Patent Grant
8885510
1. Technical Field
Methods and example embodiments described herein are generally directed to interconnect architecture, and more specifically, to network on chip system interconnect architecture.
2. Related Art
The number of components on a chip is rapidly growing due to increasing levels of integration, system complexity and shrinking transistor geometry. Complex System-on-Chips (SoCs) may involve a variety of components e.g., processor cores, DSPs, hardware accelerators, memory and I/O, while Chip Multi-Processors (CMPs) may involve a large number of homogenous processor cores, memory and I/O subsystems. In both systems the on-chip interconnect plays a key role in providing high-performance communication between the various components. Due to scalability limitations of traditional buses and crossbar based interconnects, Network-on-Chip (NoC) has emerged as a paradigm to interconnect a large number of components on the chip.
NoC is a global shared communication infrastructure made up of several routing nodes interconnected with each other using point-to-point physical links. Messages are injected by the source component and are routed from the source components to the destination over multiple intermediate nodes and physical links. The destination component then ejects the message and provides it to the destination component. For the remainder of the document, terms ‘components’, ‘blocks’ hosts' or ‘cores’ will be used interchangeably to refer to the various system components which are interconnected using a NoC. Terms ‘routers’ and ‘nodes’ will also be used interchangeably. Without loss of generalization, the system with multiple interconnected components will itself be referred to as ‘multi-core system’.

▶ [Recorded information]:
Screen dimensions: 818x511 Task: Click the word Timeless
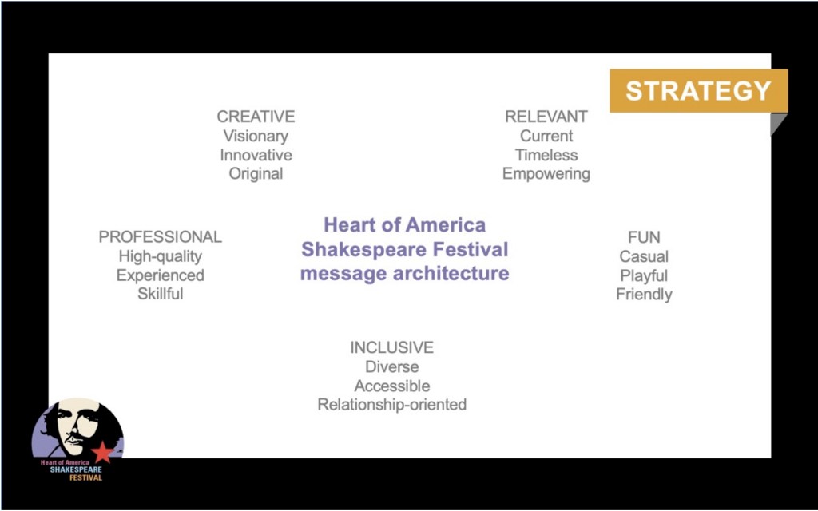546,155
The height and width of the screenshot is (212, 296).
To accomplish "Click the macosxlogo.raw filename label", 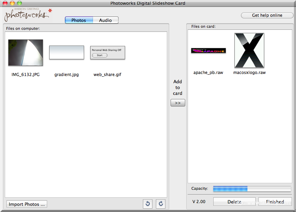I will [x=249, y=73].
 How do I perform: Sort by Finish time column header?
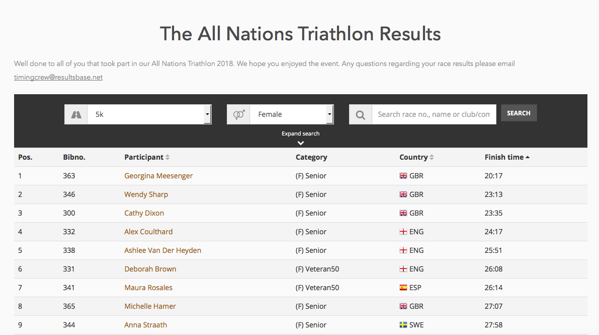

▶ [Required work]:
[A] List the components that the network-on-chip patent text says complex System-on-Chips may involve.
[B] According to the network-on-chip patent text, what is a NoC made up of?

▶ [Full answers]:
[A]
- Processor cores
- DSPs
- Hardware accelerators
- Memory
- I/O

[B] Several routing nodes interconnected with each other using point-to-point physical links.